TEXT SECTION —

►

Jonathon Keats, a San Francisco Artist, recently sold a futures contract on his mind. Here is how it worked, he filed with the United States Copyright Office for intellectual property protection on his mind.

Because Title 17 of the United States Code stipulates that copyright "endures for a term consisting of the life of the author and 70 years after the author's death", experts have calculated that Jonathon Keats's mind will survive, legally speaking, for precisely seven decades after his body stops working. In order to exploit this opportunity, he will transfer all intellectual property rights to the Jonathon Keats Holding Company immediately upon his death. Operating expenses for the Holding Company will be covered by the sale of Keats's brain.

On October 23rd, aninitial public offering of futures contracts on his brain sold options on an unexpected 71,000,000 neurons. At a strike price of one cent per unit, those contracts alone could net $710,000, upon the artist's death, enough money, some believe, to fund his recently-declared bid for immortality, an enterprise described in this prospectus.

◄

PARTS OF THE EXERCISE —
1. Reproduce the Keats passage from "Jonathon Keats, a" to "protection on his mind." word for word.
2. Answer these questions from the Keats passage.
(a) To whom will Keats transfer all intellectual property rights immediately upon his death?
(b) On what date did the initial public offering of futures contracts on his brain take place?
(c) What is the strike price per unit of those contracts?
The lines that come after this are not needed.

DATA BLOCK —

►

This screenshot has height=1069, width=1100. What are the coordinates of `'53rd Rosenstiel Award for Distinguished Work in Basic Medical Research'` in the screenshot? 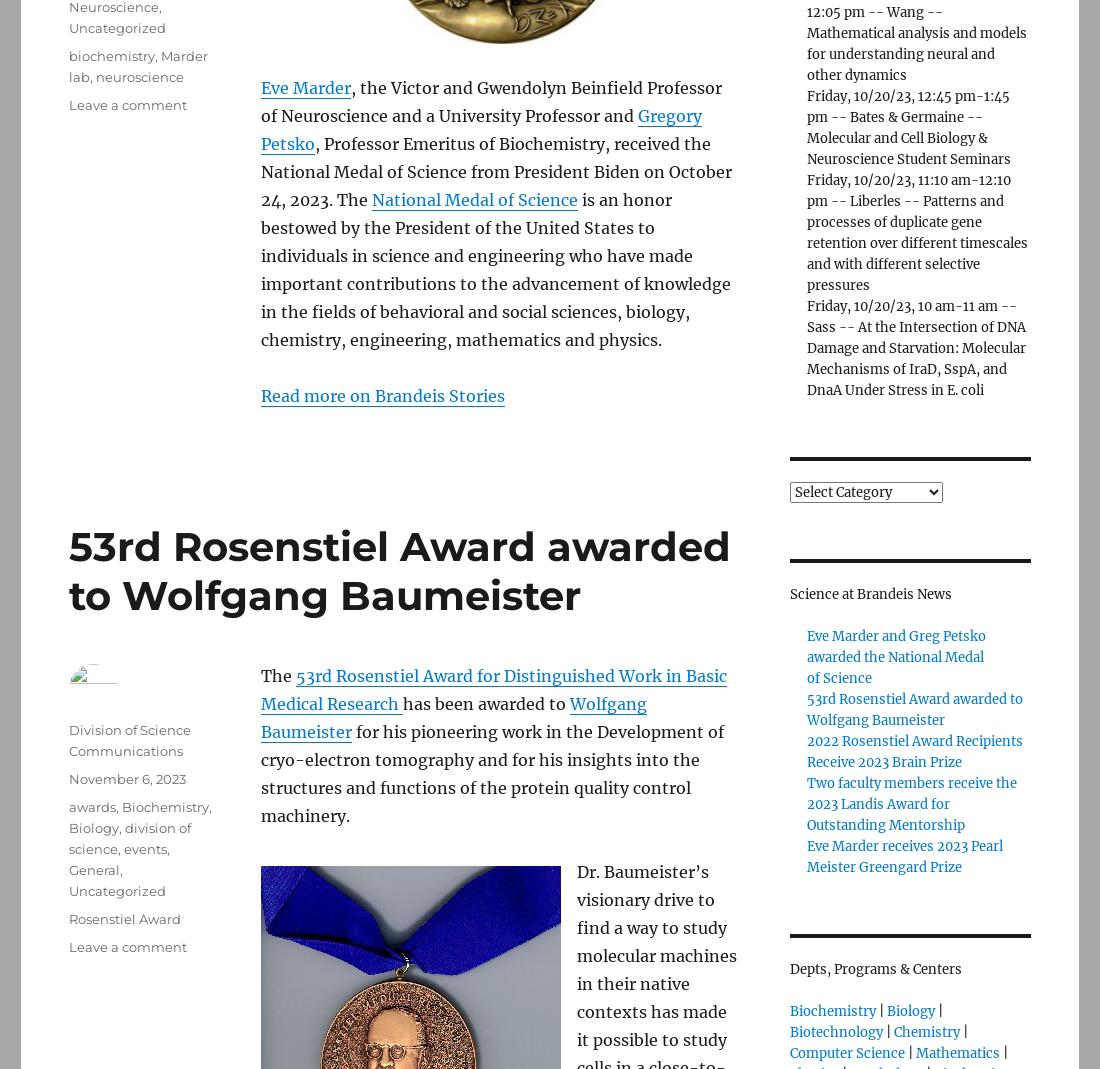 It's located at (494, 689).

◄

EXPECTED RESULTS —
1.
Jonathon Keats, a San Francisco Artist, recently sold a futures contract on his mind. Here is how it worked, he filed with the United States Copyright Office for intellectual property protection on his mind.

2.
(a) The Jonathon Keats Holding Company
(b) October 23rd
(c) One cent